Beginning with the first line, return the material verbatim and without pictures.
····················
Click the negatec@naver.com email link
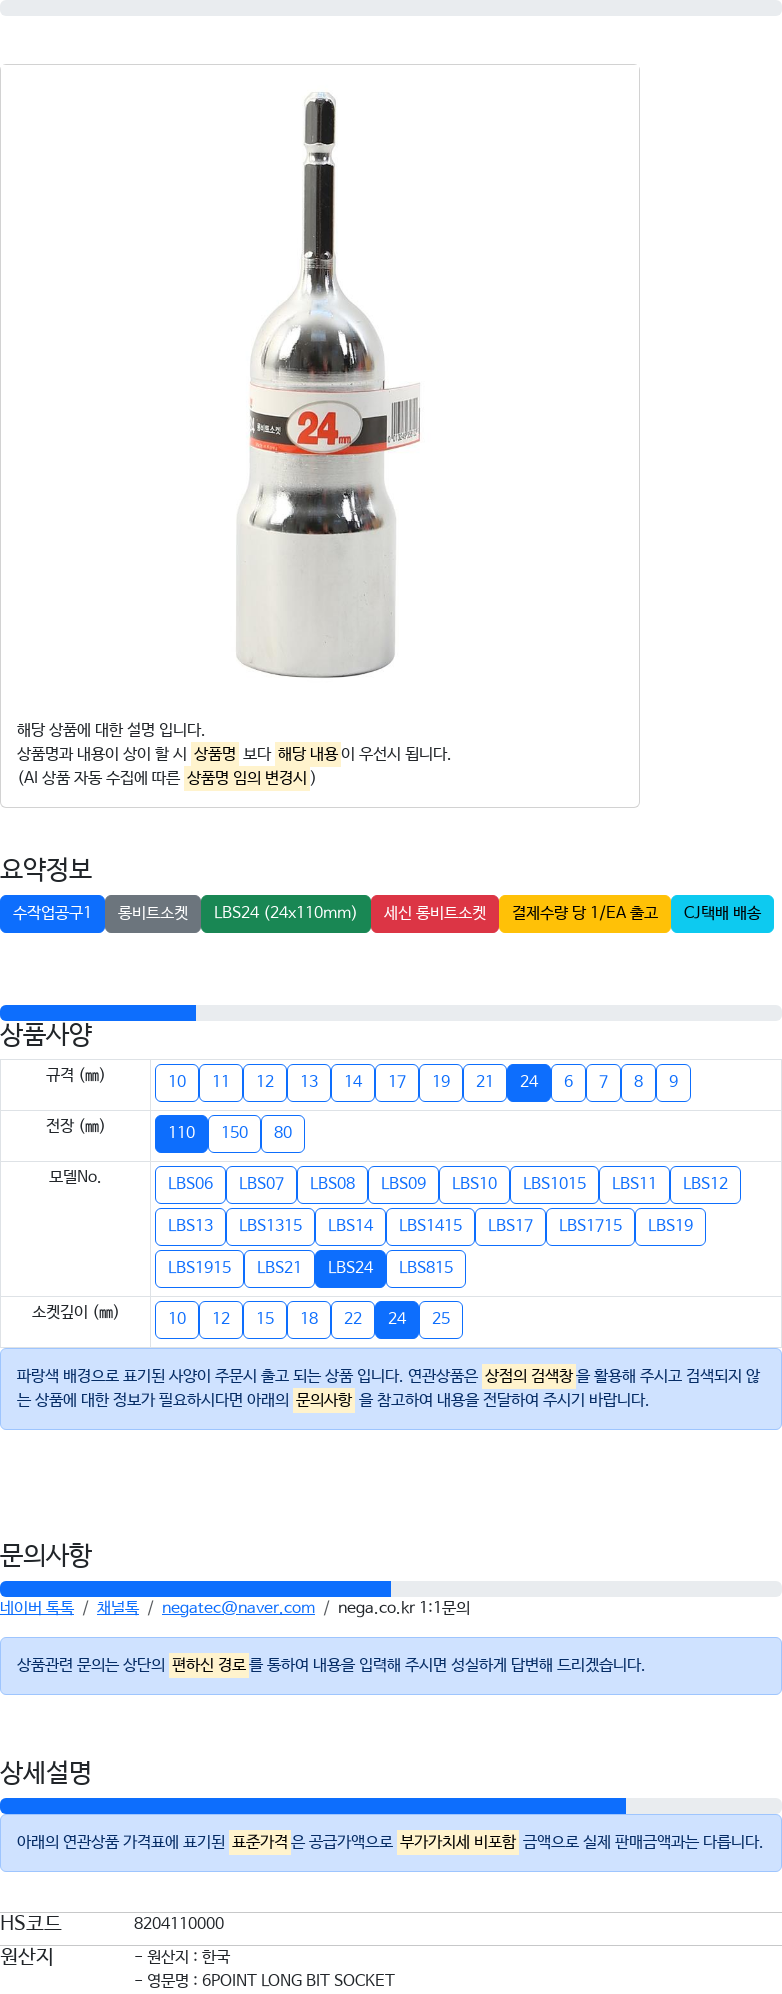The width and height of the screenshot is (782, 1994). pos(238,1608)
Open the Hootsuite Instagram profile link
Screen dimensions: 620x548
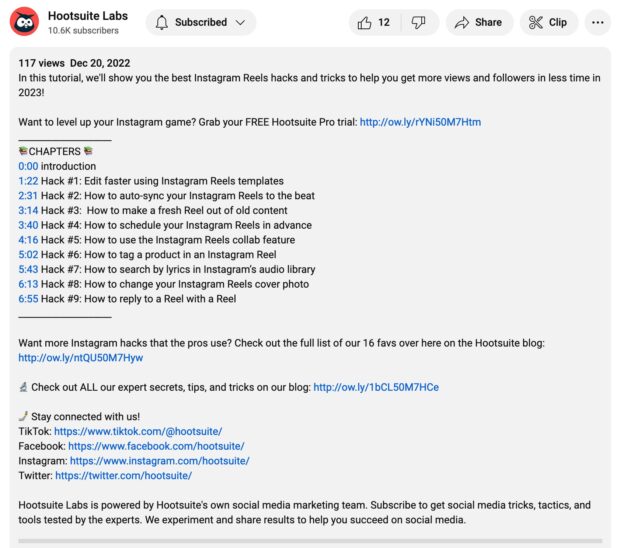[x=160, y=461]
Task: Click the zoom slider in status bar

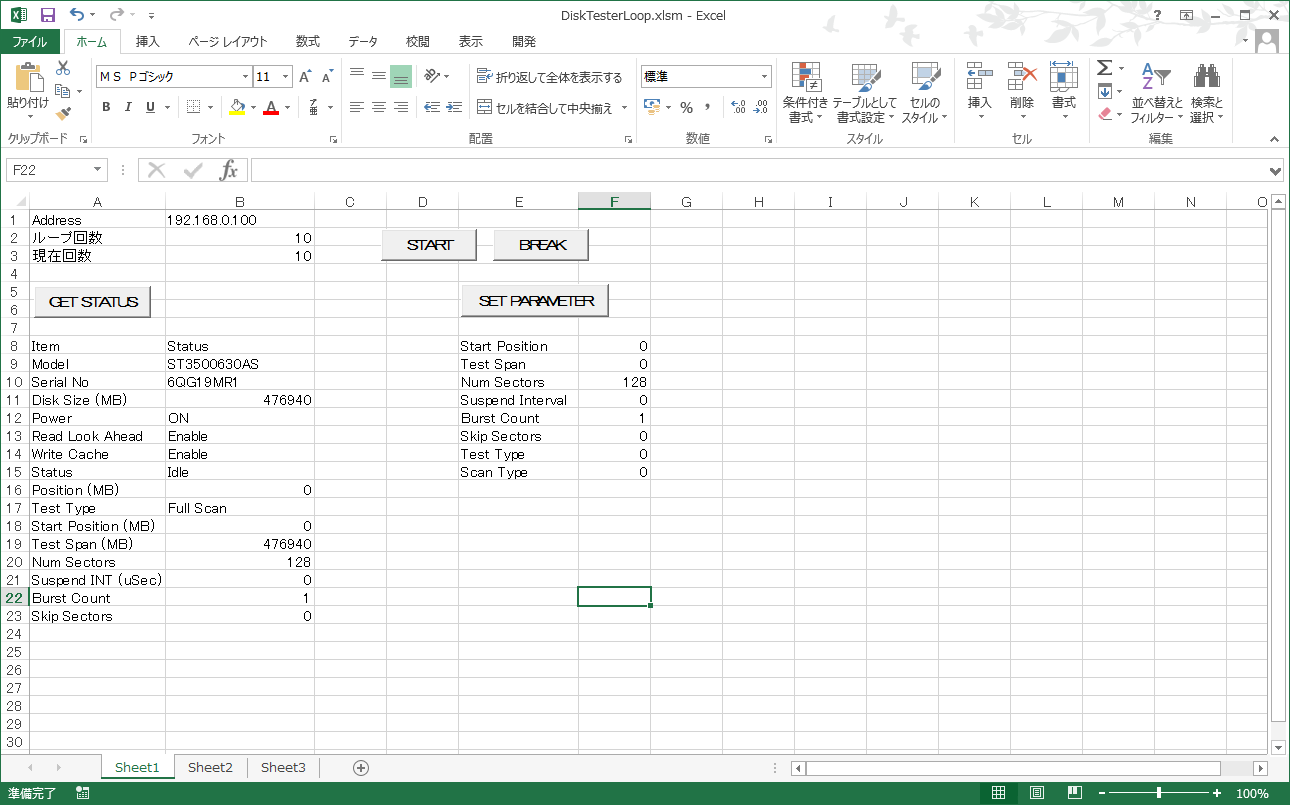Action: click(1158, 793)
····················
## Exercise solution:
Click the negatec@naver.com email link
The width and height of the screenshot is (782, 1994). pos(238,1608)
Open the Hootsuite Instagram profile link
Screen dimensions: 620x548
[x=160, y=461]
Task: Click the zoom slider in status bar

Action: click(1158, 793)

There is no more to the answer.